▸ Task details
Print exactly the lines below between the line holding "How do I perform: Open" and the line holding "Task: Click the 友链管理 link icon", inclusive, and nothing more.

Collected data

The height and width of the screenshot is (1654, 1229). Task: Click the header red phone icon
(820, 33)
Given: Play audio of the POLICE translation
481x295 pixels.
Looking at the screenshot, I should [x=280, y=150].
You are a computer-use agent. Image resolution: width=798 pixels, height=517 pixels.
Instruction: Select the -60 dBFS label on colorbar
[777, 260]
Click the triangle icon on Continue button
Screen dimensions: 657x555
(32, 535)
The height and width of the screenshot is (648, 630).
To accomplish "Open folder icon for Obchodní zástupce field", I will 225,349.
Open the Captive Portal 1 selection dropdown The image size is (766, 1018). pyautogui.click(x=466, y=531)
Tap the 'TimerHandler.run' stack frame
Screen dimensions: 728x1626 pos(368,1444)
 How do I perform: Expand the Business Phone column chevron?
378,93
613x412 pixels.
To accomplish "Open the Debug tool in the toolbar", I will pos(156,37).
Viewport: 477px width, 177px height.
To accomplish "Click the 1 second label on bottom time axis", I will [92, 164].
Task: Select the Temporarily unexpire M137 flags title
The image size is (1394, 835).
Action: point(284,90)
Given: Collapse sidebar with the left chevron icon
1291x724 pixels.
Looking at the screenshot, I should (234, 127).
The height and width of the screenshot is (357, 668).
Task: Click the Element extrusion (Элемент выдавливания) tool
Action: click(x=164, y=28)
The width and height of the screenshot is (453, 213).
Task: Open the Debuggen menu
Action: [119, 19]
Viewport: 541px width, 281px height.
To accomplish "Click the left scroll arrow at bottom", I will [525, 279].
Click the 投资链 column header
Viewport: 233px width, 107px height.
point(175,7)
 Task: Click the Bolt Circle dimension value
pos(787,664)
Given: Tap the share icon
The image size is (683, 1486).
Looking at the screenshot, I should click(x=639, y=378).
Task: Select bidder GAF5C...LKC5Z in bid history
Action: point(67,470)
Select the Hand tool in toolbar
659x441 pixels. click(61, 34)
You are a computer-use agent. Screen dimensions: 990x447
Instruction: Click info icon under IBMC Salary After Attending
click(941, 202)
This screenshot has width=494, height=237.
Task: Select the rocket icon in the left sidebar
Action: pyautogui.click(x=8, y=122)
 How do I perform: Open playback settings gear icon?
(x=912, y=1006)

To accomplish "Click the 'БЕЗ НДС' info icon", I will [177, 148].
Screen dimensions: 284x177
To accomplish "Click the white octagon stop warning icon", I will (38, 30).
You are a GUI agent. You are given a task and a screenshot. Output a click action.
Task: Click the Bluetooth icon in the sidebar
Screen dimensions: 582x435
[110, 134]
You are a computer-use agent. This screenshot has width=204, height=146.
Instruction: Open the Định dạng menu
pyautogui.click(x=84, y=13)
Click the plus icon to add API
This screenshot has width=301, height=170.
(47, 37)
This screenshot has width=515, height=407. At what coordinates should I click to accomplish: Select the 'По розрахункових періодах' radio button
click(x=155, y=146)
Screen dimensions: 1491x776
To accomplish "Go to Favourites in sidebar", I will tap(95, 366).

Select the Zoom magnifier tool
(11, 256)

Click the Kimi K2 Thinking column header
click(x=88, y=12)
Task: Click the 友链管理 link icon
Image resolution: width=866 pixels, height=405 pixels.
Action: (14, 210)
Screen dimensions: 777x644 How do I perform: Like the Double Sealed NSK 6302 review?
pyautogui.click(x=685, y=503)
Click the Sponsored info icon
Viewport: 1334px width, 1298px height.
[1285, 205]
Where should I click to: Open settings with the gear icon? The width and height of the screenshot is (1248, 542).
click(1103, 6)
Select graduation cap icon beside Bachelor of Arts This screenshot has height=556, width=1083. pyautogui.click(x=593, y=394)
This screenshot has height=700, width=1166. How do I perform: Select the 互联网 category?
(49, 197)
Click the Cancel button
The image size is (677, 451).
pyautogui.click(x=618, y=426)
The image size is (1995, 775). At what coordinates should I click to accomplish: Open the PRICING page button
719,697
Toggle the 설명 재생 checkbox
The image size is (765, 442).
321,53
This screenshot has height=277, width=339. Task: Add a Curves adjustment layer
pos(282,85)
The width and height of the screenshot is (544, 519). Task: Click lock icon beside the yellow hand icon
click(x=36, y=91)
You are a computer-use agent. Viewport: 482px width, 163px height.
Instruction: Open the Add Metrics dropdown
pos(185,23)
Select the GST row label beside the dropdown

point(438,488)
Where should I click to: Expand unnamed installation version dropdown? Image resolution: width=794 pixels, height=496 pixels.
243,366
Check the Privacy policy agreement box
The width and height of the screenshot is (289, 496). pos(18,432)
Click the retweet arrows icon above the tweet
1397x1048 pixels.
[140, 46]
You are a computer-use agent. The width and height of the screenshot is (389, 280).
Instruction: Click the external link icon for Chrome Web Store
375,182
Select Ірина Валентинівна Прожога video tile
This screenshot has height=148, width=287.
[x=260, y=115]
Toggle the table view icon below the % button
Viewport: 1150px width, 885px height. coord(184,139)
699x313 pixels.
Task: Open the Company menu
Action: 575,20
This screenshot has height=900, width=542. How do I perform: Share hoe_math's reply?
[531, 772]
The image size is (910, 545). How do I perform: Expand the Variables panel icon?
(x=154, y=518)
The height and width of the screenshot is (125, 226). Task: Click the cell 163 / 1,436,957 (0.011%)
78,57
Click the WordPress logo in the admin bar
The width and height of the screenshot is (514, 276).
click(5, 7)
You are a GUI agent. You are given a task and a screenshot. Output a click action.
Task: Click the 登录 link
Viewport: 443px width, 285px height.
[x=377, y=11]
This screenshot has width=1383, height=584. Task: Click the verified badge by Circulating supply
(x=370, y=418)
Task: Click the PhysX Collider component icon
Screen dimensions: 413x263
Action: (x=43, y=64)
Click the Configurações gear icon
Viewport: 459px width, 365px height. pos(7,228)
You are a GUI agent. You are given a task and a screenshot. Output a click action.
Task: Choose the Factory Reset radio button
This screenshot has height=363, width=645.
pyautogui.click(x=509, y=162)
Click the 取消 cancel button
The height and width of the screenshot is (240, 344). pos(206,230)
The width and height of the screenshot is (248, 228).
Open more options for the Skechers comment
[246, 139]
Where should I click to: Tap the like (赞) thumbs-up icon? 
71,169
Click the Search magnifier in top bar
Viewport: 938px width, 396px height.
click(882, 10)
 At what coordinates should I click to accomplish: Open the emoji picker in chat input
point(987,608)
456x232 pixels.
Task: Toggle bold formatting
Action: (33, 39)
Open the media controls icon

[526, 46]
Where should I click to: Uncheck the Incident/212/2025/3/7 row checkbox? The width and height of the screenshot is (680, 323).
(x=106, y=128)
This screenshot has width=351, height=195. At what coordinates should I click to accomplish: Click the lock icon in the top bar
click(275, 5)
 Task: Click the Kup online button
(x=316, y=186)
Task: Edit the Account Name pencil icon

▸ Response for this exercise
 How do I perform: Open playback settings gear icon?
(x=912, y=1006)

To accomplish "Click the 'БЕЗ НДС' info icon", I will [177, 148].
Screen dimensions: 284x177
To accomplish "Click the white octagon stop warning icon", I will (38, 30).
You are a GUI agent. You are given a task and a screenshot. Output a click action.
Task: Click the Bluetooth icon in the sidebar
Screen dimensions: 582x435
[110, 134]
You are a computer-use agent. This screenshot has width=204, height=146.
Instruction: Open the Định dạng menu
pyautogui.click(x=84, y=13)
Click the plus icon to add API
This screenshot has width=301, height=170.
(47, 37)
This screenshot has width=515, height=407. At what coordinates should I click to accomplish: Select the 'По розрахункових періодах' radio button
click(x=155, y=146)
Screen dimensions: 1491x776
To accomplish "Go to Favourites in sidebar", I will tap(95, 366).

Select the Zoom magnifier tool
(11, 256)

Click the Kimi K2 Thinking column header
click(x=88, y=12)
Task: Click the 友链管理 link icon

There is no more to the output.